The Intricacies of the Attack
The initial phase of the security breach involves a seemingly innocuous Microsoft Word document, which purports to offer a job description for a software engineer. However, opening this document activates the exploitation of CVE-2021-40444, a critical vulnerability in MSHTML that permits remote code execution with no need for user interaction.
Microsoft has resolved this issue in their Patch Tuesday updates back in September 2021. “MerkSpy is designed to clandestinely monitor user activities, capture sensitive information, and establish persistence on compromised systems,” said Cara Lin, a researcher at Fortinet FortiGuard Labs.

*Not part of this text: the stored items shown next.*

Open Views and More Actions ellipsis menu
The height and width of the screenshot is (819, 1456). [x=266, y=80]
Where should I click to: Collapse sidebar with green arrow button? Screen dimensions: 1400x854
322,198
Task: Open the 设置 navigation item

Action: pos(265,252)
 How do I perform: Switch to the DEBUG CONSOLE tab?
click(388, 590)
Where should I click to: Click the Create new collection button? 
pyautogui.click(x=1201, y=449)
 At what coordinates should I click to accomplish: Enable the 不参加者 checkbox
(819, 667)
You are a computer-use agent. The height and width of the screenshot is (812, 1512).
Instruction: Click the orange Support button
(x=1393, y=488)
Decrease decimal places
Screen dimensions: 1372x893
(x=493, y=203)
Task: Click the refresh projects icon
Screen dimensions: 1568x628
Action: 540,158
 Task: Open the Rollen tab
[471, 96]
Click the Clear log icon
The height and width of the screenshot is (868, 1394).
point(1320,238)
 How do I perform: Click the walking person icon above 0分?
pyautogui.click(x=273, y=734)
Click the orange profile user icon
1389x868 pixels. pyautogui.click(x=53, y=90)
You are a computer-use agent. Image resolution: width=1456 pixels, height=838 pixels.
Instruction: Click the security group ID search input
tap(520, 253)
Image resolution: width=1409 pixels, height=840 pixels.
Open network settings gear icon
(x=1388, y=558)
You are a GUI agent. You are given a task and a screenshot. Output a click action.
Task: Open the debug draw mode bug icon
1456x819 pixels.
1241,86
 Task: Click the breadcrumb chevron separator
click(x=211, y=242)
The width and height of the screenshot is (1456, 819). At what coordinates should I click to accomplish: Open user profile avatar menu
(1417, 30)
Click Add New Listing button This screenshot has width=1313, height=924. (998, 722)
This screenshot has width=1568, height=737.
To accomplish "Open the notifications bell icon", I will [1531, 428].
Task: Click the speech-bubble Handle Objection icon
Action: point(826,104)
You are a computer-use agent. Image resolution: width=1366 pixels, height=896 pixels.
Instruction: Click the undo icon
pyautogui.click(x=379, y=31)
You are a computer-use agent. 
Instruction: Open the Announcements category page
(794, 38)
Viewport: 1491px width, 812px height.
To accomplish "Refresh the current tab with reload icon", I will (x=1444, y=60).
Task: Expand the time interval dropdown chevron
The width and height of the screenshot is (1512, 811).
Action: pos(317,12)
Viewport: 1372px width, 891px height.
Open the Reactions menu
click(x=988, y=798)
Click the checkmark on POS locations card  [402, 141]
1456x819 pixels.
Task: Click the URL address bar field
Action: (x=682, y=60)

The document triggers the download of an HTML file named “olerender.html” from a remote server, which then facilitates the execution of the embedded ““sc_x64” shell code. After determining the OS version and extracting the right shellcode, “olerender.html” identifies and uses the Windows APIs “VirtualProtect” and “CreateThread.”
Retrieving Windows APIs (Source: Fortinet)
The role of “VirtualProtect” is to adjust memory permissions, ensuring the secure insertion of the decoded shellcode into memory. Then, “CreateThread” is used to execute the shellcode, paving the way for the subsequent download and execution of the next payload from the attacker’s server.
How MerkSpy Operates
The shellcode functions primarily as a downloader for a deceptively named file, “GoogleUpdate.” In reality, this file contains an injector payload designed to dodge detection by antivirus software and to load MerkSpy directly into the system’s memory.
Downloaded “GoogleUpdate” file (Source: Fortinet)
The MerkSpy spyware tool operates discreetly within infected systems, capturing sensitive information, monitoring user activities, and sending data to remote servers operated by threat actors.
Once activated, MerkSpy modifies the Windows Registry to ensure it launches automatically each time the computer starts. It secretly captures screenshots, records keystrokes, and gathers login credentials stored in Google Chrome, as well as data from the MetaMask browser extension. This sensitive data is then sent to the hacker’s server.
Final Word
To defend against such threats, users should ensure their systems are updated with the latest security patches and be cautious of opening unsolicited documents. Staying vigilant and informed is crucial to protecting personal and organizational data from sophisticated cyber threats like MerkSpy.